We have always expected to establish a small animal model with a high tumor incidence, focusing on lymphoma, for the study of its pathogenesis. Parameters that affect tumorigenesis in p53-deficient mice have been widely described, such as the genetic background and status of the p53 gene (homozygous or heterozygous)[6], [12], [15]. Various mouse strains, including D3[15], BALB/c[7], 129/Sv[6], [12], and C57BL/6J (as used in this study), have been used for p53 gene deletion models, all of which exhibit diverse tumor spectra and prominent tumor types. Supplementary Table 2 shows that the top three spontaneous tumors in D3-p53+/− mice were osteosarcoma, lymphoma, and fibrosarcoma[15]. The main tumor types in BALB/c background P53+/− mice were mammary carcinoma, lymphoma, and hemangiosarcoma. Because the early onset of mammary carcinoma is the most common cancer in women with Li-Fraumeni syndrome, this model has been considered a Li-Fraumeni syndrome model[7]. In 129/Sv mice, the major tumors were osteosarcomas and lymphomas. However, only low lymphoma frequencies (from 22% to 25%) were observed in these three mouse models. As expected, given Knudson’s two-hit hypothesis[14], the profile of p53 gene deletion homozygous mice was quite different from that of heterozygotes; spontaneous lymphoma was the prominent tumor type, with frequencies of up to 65% in BALB/c mice[7] and 71% in D3[15] mice. Interestingly, we observed that the frequency of spontaneous lymphoma was 47% in 129/Sv-p53−/− mice, 65–75% in 75% C57BL/6×25% 129-Sv mixed-background mice, (Supplementary Table 2), and 93.3% in mice with a 100% C57BL/6J background (Supplementary Fig. 1). Using linear regression, we demonstrated that the frequency of lymphoma was positively correlated with the percentage of C57BL/6J background (R2 = 0.85, Fig. 6). However, when C57BL/6J p53 heterogeneous mice were induced with 75 mg/kg of MNU, the frequency of lymphoma increased to 100% (Fig. 2), in contrast with 85% in 129/Sv mice and B6 mixed-background mice[8]. Previous studies have shown that the genetic background of mice may alter tumor development, but tumorigenesis is not strain-specific[12], [38]. Combined with our data and clinical observations[39], we hypothesize that tumor genesis is strain-specific, and B6 background mice are prone to lymphomagenesis. How the B6 genetic background affects the tumor profile or incidence is still unknown.

Fig. 6.

Relation of lymphoma occurrence rate and B6 genetic background. R2 represents the coefficient of determination, original data and references listed in Supplementary Table 2.
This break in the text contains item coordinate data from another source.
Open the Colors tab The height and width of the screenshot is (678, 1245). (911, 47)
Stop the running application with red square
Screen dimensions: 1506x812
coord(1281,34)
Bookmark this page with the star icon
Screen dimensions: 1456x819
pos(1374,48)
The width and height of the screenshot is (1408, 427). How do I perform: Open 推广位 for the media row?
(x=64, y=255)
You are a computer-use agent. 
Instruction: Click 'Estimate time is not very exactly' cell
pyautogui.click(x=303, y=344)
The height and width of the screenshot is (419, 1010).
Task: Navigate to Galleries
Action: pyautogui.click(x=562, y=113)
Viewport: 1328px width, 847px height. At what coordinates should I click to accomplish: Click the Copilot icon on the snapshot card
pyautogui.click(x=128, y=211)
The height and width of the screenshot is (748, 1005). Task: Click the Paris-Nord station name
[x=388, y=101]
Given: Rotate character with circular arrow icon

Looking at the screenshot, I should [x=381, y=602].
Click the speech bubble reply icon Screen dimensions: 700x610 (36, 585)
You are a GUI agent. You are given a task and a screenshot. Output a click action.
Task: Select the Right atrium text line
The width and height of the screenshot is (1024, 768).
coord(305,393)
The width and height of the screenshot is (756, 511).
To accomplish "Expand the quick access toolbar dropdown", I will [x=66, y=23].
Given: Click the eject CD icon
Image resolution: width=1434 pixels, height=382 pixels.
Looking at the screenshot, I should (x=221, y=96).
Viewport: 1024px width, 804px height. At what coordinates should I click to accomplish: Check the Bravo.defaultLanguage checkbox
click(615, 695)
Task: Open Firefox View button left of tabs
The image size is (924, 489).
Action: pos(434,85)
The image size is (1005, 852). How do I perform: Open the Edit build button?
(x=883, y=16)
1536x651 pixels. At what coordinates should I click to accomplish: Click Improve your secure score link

In summary, a lymphoma mouse model with an entire B6 background was established for the first time, which induced tumors in 100% of specimens, focusing on lymphoma occurring in specific organs. Lymphomas in this model were CD3, CD4, and CD8 positive; and CD20 and CD68 negative, and therefore of the T cell lineage (Fig. 4, Supplementary Fig. 3), which is possibly similar to the mature T cell neoplasms of humans. Our uniform thymic malignant lymphoma model has a predictable time of occurrence: as early as 12 weeks for spontaneous lymphoma in p53−/− homozygous mice, and 13-17 weeks for induced lymphoma in p53+/− heterozygous mice. This consistency means the model may prove useful as a potential tool in lymphomagenesis studies in the future. The cause of lymphoma in humans is still unclear, but may involve many factors, such as viral infection, and genetic and environmental factors. It is postulated that p53 gene deletion might be involved in the development of lymphoma, especially T-cell lymphoma, and that MNU might have a synergistic effect in the development of lymphoma.

Disclosure of Potential Conflicts of Interest

The authors declare that they have no competing interests.